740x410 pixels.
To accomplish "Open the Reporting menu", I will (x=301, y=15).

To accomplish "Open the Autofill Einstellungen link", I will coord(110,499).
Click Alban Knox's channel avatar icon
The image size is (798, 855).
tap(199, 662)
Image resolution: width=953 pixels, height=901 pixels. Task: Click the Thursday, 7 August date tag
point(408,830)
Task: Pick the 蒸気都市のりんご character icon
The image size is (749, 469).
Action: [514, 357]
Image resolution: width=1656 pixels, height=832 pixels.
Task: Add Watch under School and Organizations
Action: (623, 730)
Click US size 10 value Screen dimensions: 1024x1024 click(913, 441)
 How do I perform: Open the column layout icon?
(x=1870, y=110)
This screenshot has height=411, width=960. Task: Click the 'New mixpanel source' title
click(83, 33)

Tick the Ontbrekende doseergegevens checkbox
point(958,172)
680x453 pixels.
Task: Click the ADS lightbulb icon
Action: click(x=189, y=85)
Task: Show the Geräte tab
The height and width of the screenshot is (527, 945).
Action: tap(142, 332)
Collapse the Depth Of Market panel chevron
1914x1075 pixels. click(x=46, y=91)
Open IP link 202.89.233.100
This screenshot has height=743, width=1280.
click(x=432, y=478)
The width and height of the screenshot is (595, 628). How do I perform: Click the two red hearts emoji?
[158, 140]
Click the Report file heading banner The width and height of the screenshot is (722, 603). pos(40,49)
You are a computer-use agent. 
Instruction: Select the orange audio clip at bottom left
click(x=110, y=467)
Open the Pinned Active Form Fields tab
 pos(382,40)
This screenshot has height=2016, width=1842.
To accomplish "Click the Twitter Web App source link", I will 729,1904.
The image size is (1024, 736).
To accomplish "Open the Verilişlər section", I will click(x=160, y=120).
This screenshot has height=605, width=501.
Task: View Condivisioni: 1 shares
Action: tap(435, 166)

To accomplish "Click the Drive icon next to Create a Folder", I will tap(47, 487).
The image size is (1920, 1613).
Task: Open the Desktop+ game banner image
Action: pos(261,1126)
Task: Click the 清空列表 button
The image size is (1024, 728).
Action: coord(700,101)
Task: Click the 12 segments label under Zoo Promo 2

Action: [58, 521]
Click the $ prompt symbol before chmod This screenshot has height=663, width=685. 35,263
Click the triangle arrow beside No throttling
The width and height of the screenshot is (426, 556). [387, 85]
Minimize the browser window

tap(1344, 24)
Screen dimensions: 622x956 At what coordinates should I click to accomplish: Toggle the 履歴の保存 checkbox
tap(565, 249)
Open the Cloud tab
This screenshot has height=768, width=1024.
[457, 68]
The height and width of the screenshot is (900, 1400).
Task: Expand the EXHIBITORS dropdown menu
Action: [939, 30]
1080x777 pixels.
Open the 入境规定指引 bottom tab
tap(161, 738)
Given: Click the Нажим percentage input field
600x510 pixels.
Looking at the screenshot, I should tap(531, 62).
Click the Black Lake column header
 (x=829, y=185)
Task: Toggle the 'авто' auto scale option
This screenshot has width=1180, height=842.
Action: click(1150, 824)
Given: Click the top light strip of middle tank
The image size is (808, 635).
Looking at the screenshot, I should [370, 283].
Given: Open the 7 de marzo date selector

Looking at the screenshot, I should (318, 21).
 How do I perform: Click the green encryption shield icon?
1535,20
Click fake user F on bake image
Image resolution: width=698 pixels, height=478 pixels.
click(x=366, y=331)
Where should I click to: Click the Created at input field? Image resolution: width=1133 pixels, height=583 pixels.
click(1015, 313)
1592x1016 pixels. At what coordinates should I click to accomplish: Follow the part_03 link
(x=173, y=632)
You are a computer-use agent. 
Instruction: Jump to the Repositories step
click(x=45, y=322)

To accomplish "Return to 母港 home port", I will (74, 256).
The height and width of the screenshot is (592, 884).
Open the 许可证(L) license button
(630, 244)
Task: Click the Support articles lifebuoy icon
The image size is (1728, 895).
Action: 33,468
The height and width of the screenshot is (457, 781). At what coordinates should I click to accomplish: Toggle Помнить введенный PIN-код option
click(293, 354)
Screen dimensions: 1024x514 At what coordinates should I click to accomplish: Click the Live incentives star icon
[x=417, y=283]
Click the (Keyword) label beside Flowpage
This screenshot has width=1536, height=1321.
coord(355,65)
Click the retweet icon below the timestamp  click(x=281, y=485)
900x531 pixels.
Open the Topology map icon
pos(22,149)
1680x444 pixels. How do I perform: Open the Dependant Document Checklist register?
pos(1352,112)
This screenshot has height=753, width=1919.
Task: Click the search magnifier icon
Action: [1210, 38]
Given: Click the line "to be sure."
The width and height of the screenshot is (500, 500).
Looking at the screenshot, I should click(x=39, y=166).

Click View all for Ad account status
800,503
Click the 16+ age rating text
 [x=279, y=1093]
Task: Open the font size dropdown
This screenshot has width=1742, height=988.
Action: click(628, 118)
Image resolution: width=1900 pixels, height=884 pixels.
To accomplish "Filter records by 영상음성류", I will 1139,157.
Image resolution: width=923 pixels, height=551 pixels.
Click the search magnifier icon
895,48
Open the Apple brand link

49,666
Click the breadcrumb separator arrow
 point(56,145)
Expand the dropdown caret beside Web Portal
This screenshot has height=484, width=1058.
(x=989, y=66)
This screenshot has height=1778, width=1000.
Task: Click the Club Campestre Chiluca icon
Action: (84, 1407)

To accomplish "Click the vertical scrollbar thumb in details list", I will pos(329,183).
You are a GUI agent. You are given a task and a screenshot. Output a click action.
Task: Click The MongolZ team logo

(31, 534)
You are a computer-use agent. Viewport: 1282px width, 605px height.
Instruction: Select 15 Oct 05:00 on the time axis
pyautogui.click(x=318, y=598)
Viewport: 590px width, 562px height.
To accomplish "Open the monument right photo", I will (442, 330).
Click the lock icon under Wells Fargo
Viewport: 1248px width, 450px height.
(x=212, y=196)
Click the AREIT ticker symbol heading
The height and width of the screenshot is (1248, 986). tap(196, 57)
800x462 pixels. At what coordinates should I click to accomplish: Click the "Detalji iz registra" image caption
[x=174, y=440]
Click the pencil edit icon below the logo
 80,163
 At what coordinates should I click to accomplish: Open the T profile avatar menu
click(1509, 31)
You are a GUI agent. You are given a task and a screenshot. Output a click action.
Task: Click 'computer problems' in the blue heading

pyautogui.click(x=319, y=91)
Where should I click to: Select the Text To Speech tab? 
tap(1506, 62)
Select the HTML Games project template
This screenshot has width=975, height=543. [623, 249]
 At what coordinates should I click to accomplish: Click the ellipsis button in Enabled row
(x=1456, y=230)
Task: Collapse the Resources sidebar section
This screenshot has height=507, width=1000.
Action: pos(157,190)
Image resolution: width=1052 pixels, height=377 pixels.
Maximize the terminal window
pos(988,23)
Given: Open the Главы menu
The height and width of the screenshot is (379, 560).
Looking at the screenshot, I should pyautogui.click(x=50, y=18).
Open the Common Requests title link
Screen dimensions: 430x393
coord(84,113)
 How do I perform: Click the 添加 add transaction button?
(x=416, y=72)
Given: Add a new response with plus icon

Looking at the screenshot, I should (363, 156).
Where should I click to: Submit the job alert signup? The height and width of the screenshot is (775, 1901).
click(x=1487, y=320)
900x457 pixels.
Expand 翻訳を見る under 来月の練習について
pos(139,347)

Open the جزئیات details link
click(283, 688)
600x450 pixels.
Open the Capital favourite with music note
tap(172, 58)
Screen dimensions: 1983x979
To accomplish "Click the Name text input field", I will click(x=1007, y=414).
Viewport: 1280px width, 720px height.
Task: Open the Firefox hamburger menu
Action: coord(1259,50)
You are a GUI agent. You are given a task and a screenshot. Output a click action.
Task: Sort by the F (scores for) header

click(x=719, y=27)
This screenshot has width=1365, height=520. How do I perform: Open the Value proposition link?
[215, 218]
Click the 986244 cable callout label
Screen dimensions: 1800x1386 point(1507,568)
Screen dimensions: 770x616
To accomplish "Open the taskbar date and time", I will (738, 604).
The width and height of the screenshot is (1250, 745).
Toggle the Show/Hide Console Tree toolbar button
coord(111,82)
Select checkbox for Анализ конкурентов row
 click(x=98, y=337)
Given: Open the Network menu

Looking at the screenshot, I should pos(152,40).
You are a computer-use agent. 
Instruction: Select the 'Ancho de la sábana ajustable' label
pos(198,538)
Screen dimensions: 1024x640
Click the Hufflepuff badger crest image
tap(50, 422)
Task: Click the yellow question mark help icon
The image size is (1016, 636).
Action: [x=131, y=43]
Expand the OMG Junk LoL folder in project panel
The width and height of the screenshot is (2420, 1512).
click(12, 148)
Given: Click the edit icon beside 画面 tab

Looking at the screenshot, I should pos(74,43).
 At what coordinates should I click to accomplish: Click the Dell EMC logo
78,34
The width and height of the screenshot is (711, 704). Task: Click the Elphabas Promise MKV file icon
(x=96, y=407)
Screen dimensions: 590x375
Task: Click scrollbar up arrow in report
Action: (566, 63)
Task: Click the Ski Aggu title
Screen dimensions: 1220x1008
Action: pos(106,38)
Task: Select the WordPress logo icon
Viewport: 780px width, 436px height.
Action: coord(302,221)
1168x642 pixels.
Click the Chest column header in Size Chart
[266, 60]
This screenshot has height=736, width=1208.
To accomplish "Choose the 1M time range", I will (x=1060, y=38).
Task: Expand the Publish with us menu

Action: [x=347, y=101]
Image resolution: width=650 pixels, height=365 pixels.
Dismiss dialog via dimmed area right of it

# [Problem details]
Filter the entries by the string "right" and copy each matching line.

# [Answer space]
To accomplish "Open the monument right photo", I will (442, 330).
Dismiss dialog via dimmed area right of it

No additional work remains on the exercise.